Everyone feels the sting of heartburn every now and then. But if you have a painful, burning sensation in your chest more often, you may have gastroesophageal reflux disease (GERD).
GERD is also called acid reflux disease. The pain may start in your stomach and move up to the middle of your chest. You may even feel pain in your throat. About one or two out of 10 adults in the U.S. have GERD. Are you at risk? We asked one of our specialists, Lehigh Valley Health Network surgeon Scott Beman, MD, with LVPG General, Bariatric and Trauma Surgery, about risk factors for GERD.
Q: Does age put you at risk?
A: In general, getting older doesn’t increase the risk for getting GERD. But older adults may be more likely to have serious esophagus problems that are tied to GERD.
Q: Does gender put you at risk?
A: Both men and women have about the same chance of getting GERD.
Q: Does weight matter?
A: People who are overweight or obese are three times more likely to develop GERD. Being overweight or obese also puts you at a greater risk for serious esophagus problems. By staying at a healthy weight, you can lower your risk for getting GERD.
Q: What if you have a family member with GERD?
A: GERD appears to run in families. If you have a first-degree relative with GERD, you are up to 2 1/2 times more likely to develop the condition.

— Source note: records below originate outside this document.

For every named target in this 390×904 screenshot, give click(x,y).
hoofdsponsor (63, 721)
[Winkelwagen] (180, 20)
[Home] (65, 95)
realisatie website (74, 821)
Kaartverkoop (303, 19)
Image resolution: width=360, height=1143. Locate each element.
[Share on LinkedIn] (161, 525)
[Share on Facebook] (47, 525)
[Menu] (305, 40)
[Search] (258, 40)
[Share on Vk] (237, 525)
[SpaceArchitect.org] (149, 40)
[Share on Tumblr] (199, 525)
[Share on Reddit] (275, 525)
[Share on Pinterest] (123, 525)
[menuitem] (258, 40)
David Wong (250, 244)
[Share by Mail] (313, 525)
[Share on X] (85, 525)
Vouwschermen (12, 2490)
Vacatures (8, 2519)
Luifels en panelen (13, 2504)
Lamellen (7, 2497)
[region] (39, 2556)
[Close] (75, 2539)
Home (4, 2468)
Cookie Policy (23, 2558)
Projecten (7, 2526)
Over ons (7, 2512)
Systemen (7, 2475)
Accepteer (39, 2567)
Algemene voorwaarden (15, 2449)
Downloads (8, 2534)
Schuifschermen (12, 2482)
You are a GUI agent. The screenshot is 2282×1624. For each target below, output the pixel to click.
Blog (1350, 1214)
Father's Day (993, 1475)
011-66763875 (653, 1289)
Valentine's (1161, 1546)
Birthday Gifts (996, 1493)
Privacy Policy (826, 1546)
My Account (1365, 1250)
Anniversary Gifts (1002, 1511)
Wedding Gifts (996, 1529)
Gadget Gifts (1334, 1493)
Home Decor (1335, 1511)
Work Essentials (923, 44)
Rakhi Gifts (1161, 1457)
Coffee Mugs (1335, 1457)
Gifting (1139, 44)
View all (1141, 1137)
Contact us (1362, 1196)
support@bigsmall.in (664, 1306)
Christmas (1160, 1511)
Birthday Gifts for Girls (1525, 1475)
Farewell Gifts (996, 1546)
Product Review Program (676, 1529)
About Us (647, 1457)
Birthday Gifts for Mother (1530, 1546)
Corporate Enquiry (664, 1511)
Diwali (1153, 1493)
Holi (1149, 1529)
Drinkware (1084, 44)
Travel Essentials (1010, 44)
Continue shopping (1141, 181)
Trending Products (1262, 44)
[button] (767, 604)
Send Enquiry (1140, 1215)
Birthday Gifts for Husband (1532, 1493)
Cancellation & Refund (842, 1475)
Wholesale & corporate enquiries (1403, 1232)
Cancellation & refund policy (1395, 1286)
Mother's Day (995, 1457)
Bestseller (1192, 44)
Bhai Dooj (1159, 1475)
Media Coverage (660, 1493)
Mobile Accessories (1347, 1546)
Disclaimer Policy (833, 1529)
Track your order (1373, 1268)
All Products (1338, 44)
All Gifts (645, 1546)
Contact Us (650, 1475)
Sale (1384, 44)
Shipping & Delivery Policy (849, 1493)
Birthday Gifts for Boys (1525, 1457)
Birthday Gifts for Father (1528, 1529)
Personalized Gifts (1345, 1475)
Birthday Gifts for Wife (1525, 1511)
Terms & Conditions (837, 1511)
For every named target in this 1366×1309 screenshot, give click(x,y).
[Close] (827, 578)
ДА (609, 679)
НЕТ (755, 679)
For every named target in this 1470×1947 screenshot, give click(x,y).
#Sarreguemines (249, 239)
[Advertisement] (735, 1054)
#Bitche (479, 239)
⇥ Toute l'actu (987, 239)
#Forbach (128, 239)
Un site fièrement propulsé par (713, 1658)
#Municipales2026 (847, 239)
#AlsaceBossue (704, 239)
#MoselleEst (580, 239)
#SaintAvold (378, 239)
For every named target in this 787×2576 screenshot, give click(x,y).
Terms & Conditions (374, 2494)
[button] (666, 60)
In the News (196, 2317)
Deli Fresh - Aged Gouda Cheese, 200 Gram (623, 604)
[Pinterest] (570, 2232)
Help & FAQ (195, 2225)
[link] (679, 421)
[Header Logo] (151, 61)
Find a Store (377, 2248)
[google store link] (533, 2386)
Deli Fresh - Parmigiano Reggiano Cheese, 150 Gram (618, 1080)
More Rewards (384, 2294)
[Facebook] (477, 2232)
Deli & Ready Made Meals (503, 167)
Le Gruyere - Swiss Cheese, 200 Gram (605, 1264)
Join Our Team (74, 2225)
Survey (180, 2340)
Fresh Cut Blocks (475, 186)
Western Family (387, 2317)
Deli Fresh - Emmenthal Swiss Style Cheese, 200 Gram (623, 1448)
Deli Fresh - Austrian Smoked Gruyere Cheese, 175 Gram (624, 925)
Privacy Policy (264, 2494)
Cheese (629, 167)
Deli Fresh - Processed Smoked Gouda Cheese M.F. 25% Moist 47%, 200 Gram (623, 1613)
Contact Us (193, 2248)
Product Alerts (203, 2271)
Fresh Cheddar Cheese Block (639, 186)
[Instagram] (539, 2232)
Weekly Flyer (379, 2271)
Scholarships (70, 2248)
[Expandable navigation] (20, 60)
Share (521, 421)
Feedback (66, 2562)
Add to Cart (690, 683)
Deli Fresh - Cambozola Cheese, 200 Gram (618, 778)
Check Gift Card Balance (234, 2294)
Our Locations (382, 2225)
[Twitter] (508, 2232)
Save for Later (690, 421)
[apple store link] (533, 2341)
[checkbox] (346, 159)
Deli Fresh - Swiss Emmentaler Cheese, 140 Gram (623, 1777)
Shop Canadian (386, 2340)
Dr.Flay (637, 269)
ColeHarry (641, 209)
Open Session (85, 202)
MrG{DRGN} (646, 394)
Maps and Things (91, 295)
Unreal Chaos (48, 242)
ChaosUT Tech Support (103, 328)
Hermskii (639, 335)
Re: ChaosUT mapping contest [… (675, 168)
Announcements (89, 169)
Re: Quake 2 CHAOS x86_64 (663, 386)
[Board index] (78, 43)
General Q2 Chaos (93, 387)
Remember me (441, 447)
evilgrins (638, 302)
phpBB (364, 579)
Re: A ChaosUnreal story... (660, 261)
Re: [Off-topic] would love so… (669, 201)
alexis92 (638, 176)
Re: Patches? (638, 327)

Q: Does smoking increase risk?
A: Smoking or breathing secondhand smoke may raise the risk for GERD. Avoid or quit smoking to dodge this risk factor.
Q: What about alcohol?
A: Drinking alcohol may raise the risk for GERD. But researchers aren’t sure how much alcohol puts you at risk. If you’re concerned about your alcohol consumption, talk with your doctor.
Q: Can medications increase risk?
A: Certain medicines can raise your risk for GERD. Talk with your doctor about your medications and your risk for GERD.